Consigne
Recopiez fidèlement le passage de la page ci-dessous sur l'urbanisme au Liban, de « Extrêmement fouillé et » à « les plus récentes. ».

Page
════════════════════
Extrêmement fouillé et circonstancié, parfois un peu ardu pour des non-spécialistes du Liban ou de l’urbanisme, l’ouvrage s’appuie sur un triple parti-pris méthodologique : une synthèse de sources archivistiques disséminées et, pour beaucoup d’entre elles, jusqu’ici inexplorées ; un dépouillement systématique de plusieurs revues professionnelles libanaises ; et un corpus d’entretiens avec les acteurs de l’époque, tout en faisant le lien avec les recherches les plus récentes.
Un système de projection des espaces et des idées
Un premier apport de l’ouvrage est son approche de l’urbanisme. Ce n’est pas seulement un mode d’action sur la ville. C’est aussi un système de production de récits et de projection dans le temps et dans l’espace que l’auteur relie et relit selon deux grilles : d’un côté, la formalisation d’un « imaginaire aménageur » et ses caractéristiques et, de l’autre, l’affirmation de l’État, pris non comme une entité homogène, mais comme « un espace d’affirmation des stratégies des groupes sociaux », un espace « d’alliances et de négociations ».
════════════════════
Données enregistrées
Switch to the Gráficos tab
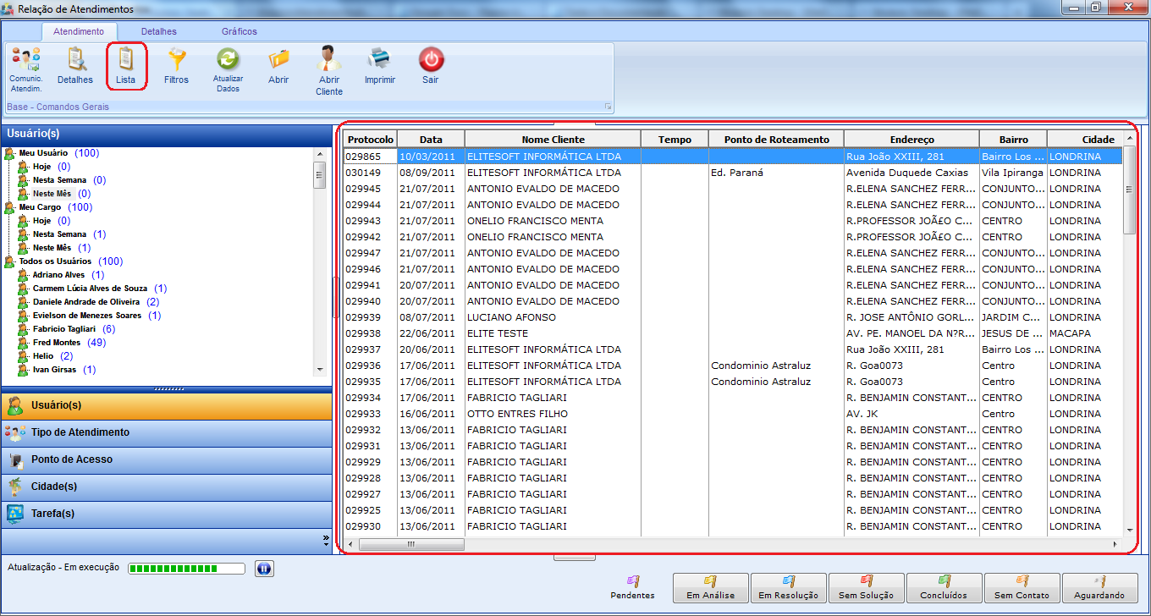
════════════════════
Réponse attendue
Extrêmement fouillé et circonstancié, parfois un peu ardu pour des non-spécialistes du Liban ou de l’urbanisme, l’ouvrage s’appuie sur un triple parti-pris méthodologique : une synthèse de sources archivistiques disséminées et, pour beaucoup d’entre elles, jusqu’ici inexplorées ; un dépouillement systématique de plusieurs revues professionnelles libanaises ; et un corpus d’entretiens avec les acteurs de l’époque, tout en faisant le lien avec les recherches les plus récentes.